Second round, quarter and semi-finals: Two best of seven legs singles matches. If the scores are tied a best of seven legs doubles match will settle the match.

Final: Three points needed to win the title. Two best of seven legs singles matches are played followed by a best of seven doubles match. If necessary, one or two best of seven legs singles matches in reverse order are played to determine the champion.

==Prize money==
Total prize money was increased by £50,000 from last year's tournament, to a total of £300,000.

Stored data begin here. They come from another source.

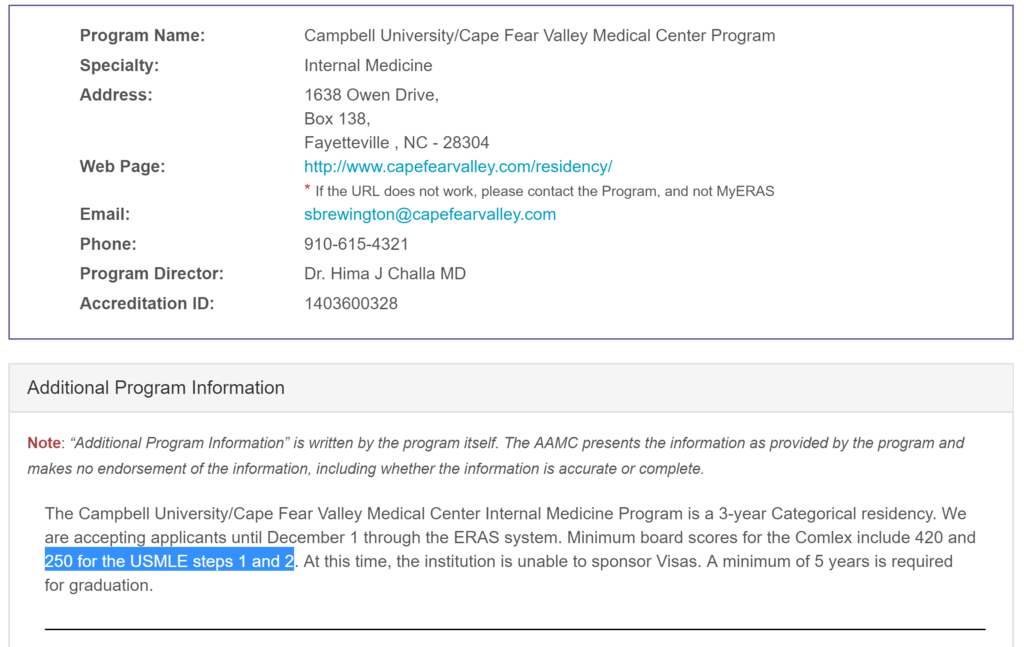Click the Internal Medicine specialty value
Viewport: 1024px width, 647px height.
(x=368, y=66)
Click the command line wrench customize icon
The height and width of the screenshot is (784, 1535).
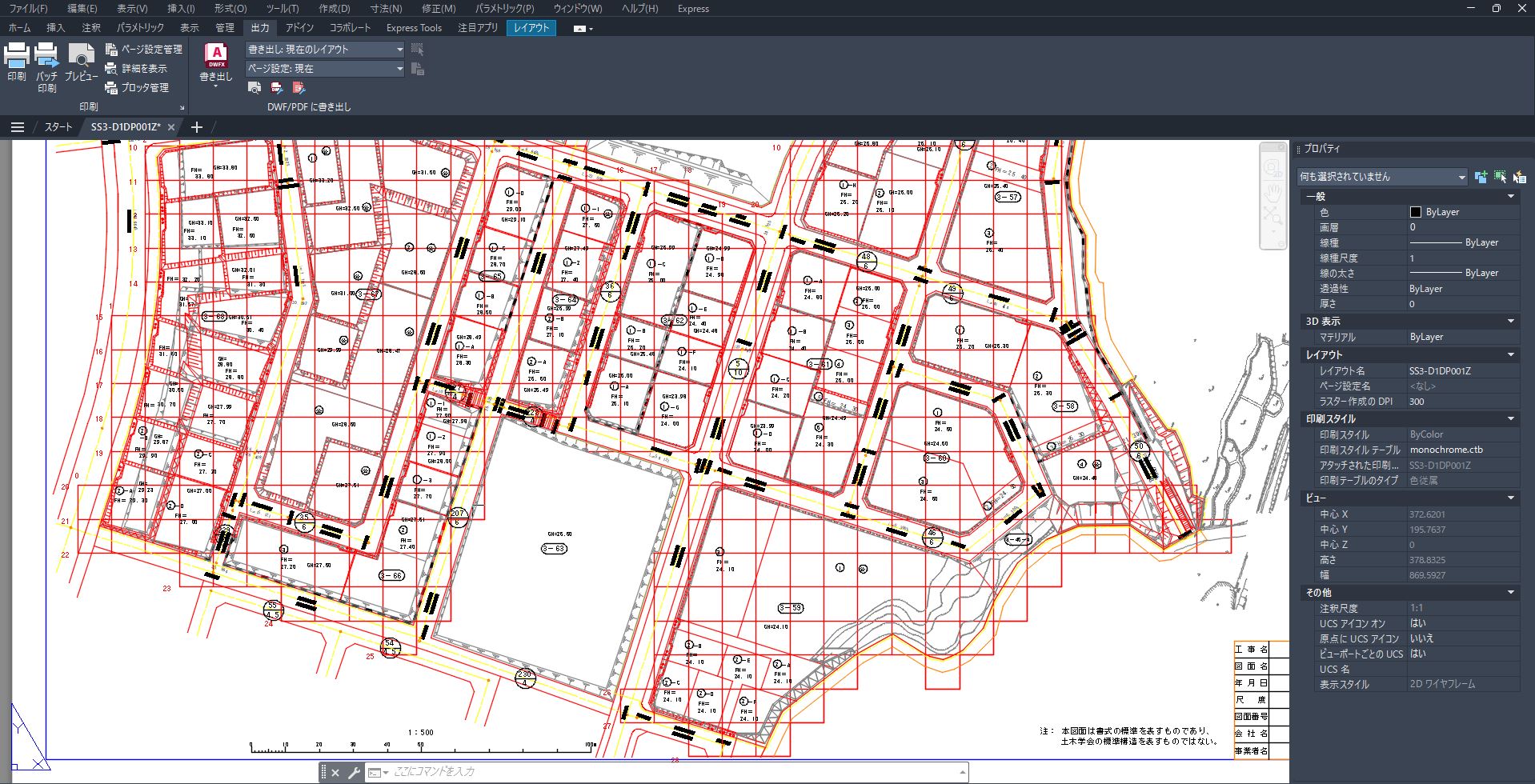(353, 773)
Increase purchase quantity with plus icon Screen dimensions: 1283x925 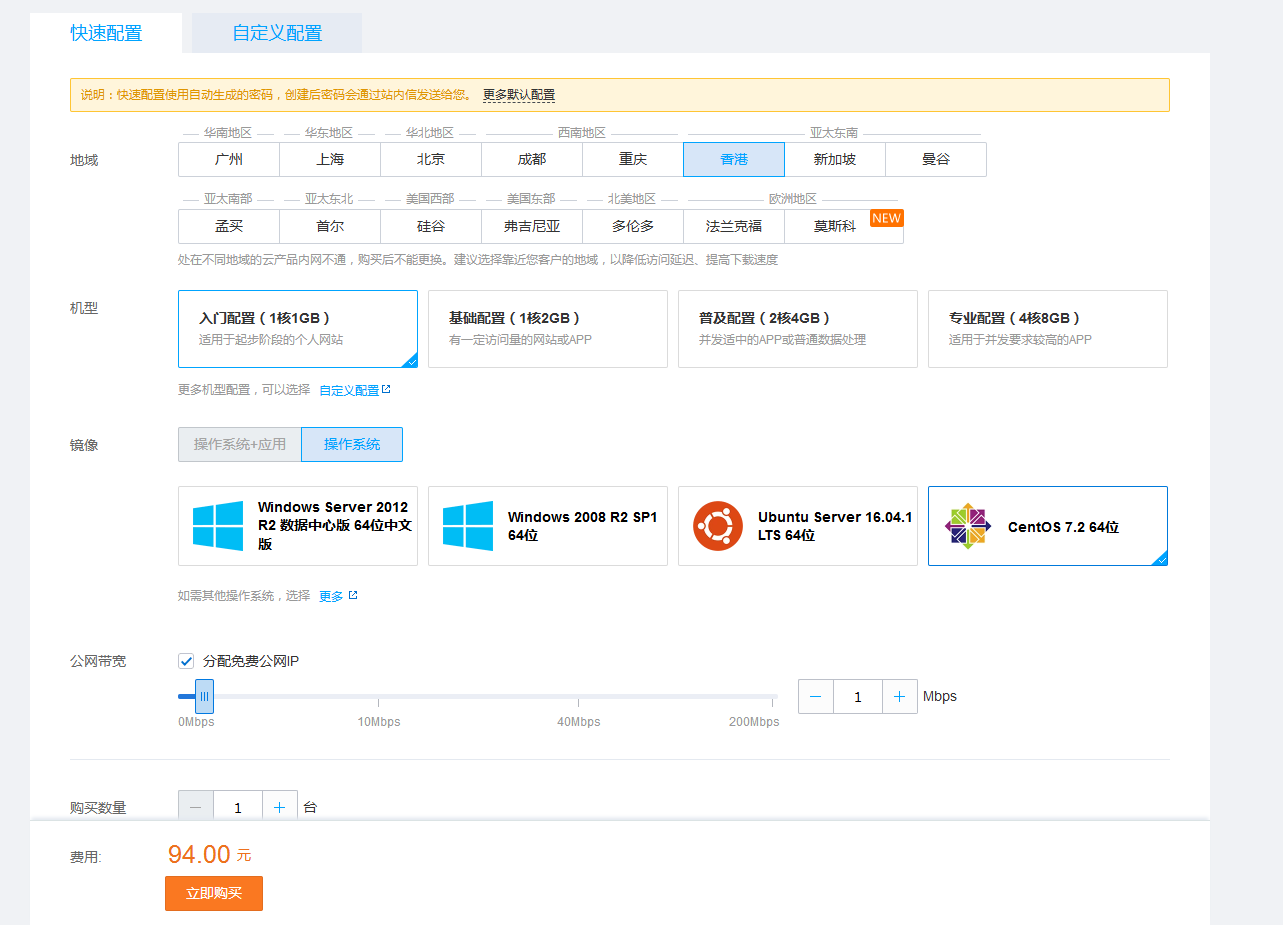click(279, 807)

The prize money will be per team:

| Position (no. of teams) |  | Prize money (Total: £300,000) |
|---|---|---|
| Winners | (1) | £60,000 |
| Runners-Up | (1) | £32,000 |
| Semi-finalists | (2) | £20,000 |
| Quarter-finalists | (4) | £14,000 |
| Last 16 (second round) | (8) | £8,000 |
| Last 32 (first round) | (16) | £3,000 |

==Teams and seeding==
The list of teams was announced on 19 April 2017, with the seeds announced on 22 May. Brazil and Latvia were due to make their debuts, with Norway and the Philippines missing from last year's tournament, but on the day of the announcement of all the teams, Latvia (who were to be represented by Madars Razma and Nauris Gleglu) withdrew and were replaced with another debutant in Switzerland. Final confirmation of all teams came on 22 May 2017.

Seeded nations

| Rank | Country | Entered players |
|---|---|---|
| 1 | Scotland | Gary Anderson and Peter Wright |
| 2 | England | Adrian Lewis and Dave Chisnall |
| 3 | Netherlands | Michael van Gerwen and Raymond van Barneveld |
| 4 | Wales | Gerwyn Price and Mark Webster |
| 5 | Australia | Simon Whitlock and Kyle Anderson |
| 6 | Northern Ireland | Daryl Gurney and Brendan Dolan |
| 7 | Austria | Mensur Suljović and Rowby-John Rodriguez |
| 8 | Belgium | Kim Huybrechts and Ronny Huybrechts |

Unseeded nations (in alphabetical order)

| Country | Entered players |
|---|---|
| Brazil | Diogo Portela and Alexandre Sattin |
| Canada | John Part and John Norman Jnr |
| China | Weihong Li and Yuanjun Liu |
| Czech Republic | Karel Sedláček and František Humpula |
| Denmark | Per Laursen and Alex Jensen |
| Finland | Kim Viljanen and Marko Kantele |
| Germany | Max Hopp and Martin Schindler |
| Gibraltar | Dyson Parody and Dylan Duo |
| Greece | John Michael and Ioannis Selachoglou |
| Hong Kong | Royden Lam and Kai Fan Leung |
| Hungary | Zoltán Mester and János Végső |
| Ireland | Mick McGowan and William O'Connor |
| Italy | Daniele Petri and Gabriel Rollo |
| Japan | Haruki Muramatsu and Yuki Yamada |
| New Zealand | Cody Harris and Rob Szabo |
| Poland | Krzysztof Ratajski and Tytus Kanik |
| Russia | Boris Koltsov and Aleksandr Oreshkin |
| Singapore | Paul Lim and Harith Lim |
| South Africa | Devon Petersen and Deon Oliver |
| Spain | Cristo Reyes and Antonio Alcinas |
| Sweden | Magnus Caris and Daniel Larsson |
| Switzerland | Patrick Rey and Philipp Ruckstuhl |
| Thailand | Thanawat Yong and Attapol Eupakaree |
| United States | Darin Young and Larry Butler |

==Results==
===Second round===
Two best of seven legs singles matches. If the scores were tied, a best of seven legs doubles match will settle the match.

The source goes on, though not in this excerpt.